Given the records below, pull every line with the word "agent" into the answer.

(Collected data)
----

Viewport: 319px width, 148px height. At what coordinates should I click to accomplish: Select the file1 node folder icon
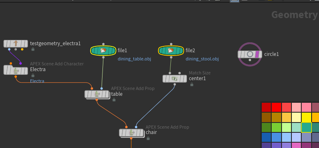[x=103, y=51]
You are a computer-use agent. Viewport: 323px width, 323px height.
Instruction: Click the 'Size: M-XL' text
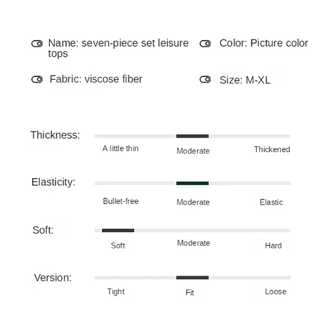pos(245,80)
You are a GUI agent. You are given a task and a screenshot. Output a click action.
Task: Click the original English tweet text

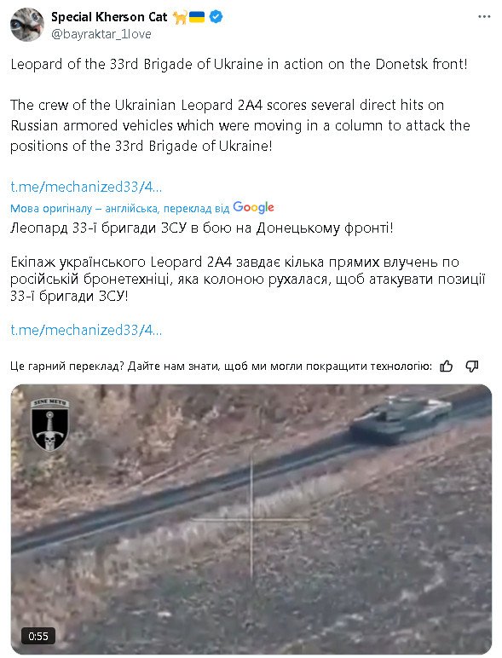pyautogui.click(x=240, y=105)
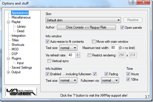This screenshot has height=102, width=153.
Task: Enable the Vertical sync checkbox
Action: (49, 61)
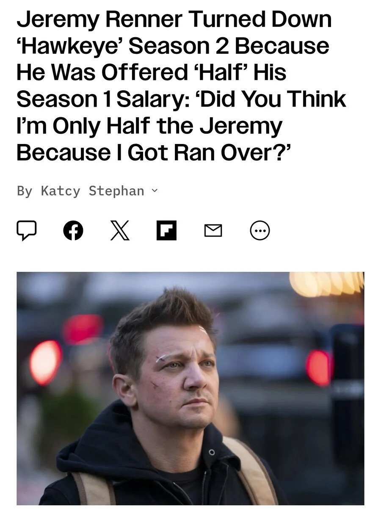Share the article on Facebook
The height and width of the screenshot is (509, 381).
pos(73,230)
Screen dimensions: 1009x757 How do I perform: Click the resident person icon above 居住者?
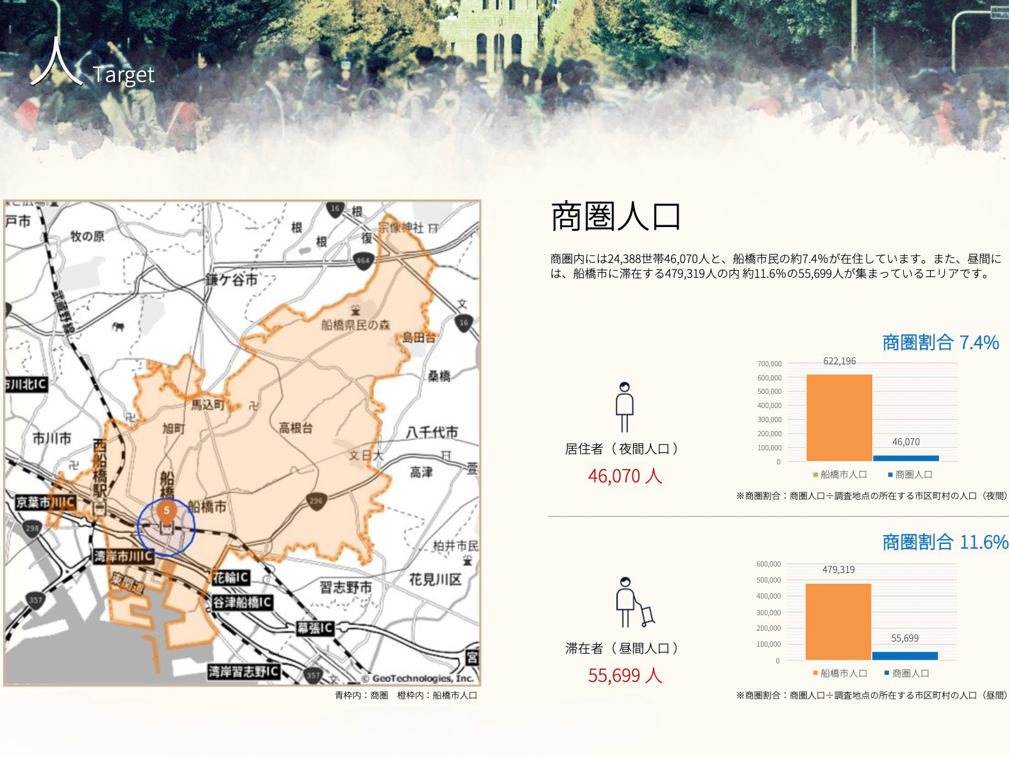tap(624, 407)
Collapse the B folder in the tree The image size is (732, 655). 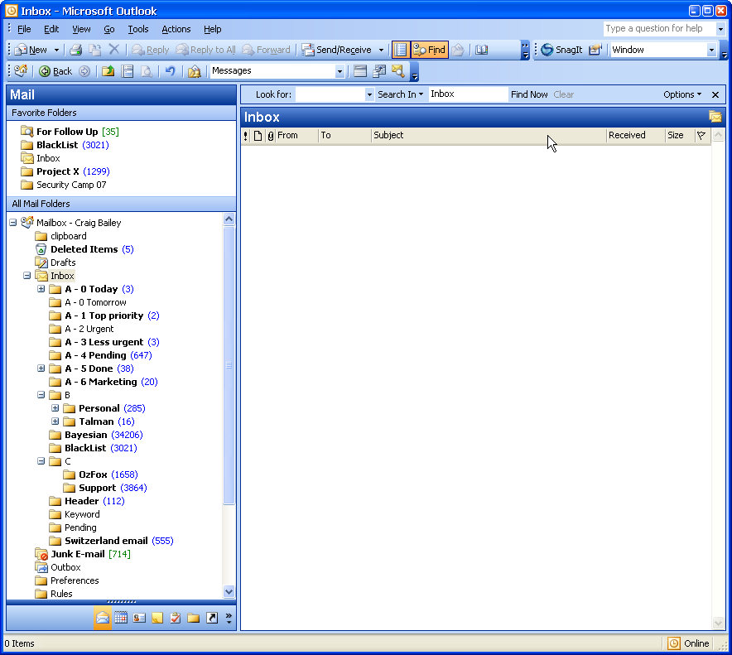[41, 395]
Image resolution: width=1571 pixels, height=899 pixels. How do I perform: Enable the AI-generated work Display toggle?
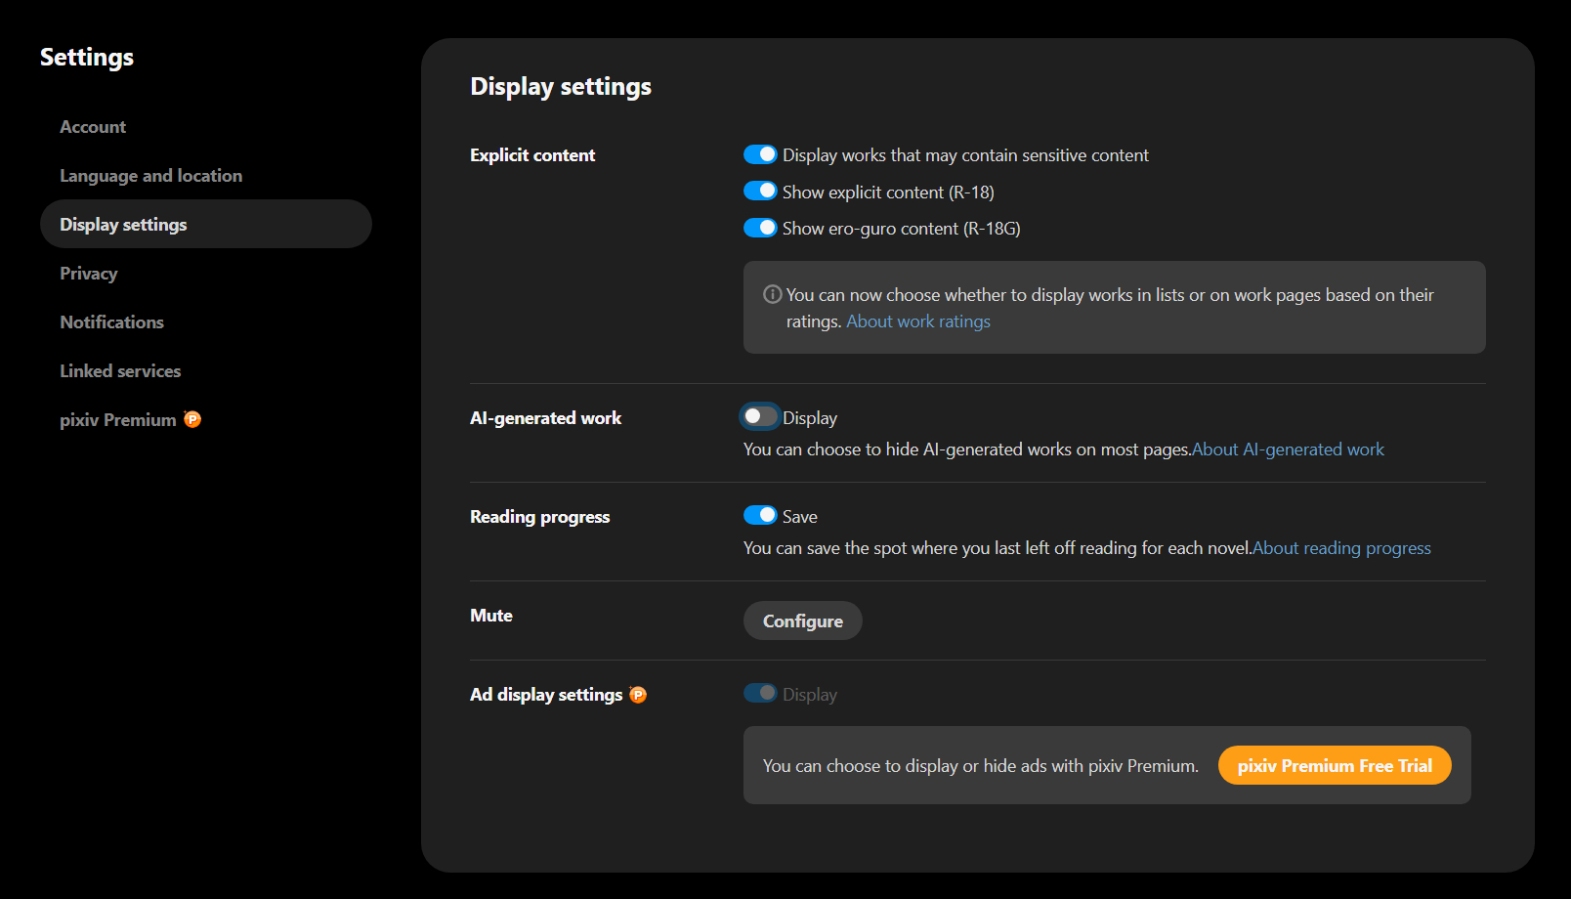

----

◆ **YOUR RESPONSE**:
You are a computer-use agent. Viewport: 323px width, 323px height.
You are a GUI agent. You are given a task and a screenshot. Output a click action.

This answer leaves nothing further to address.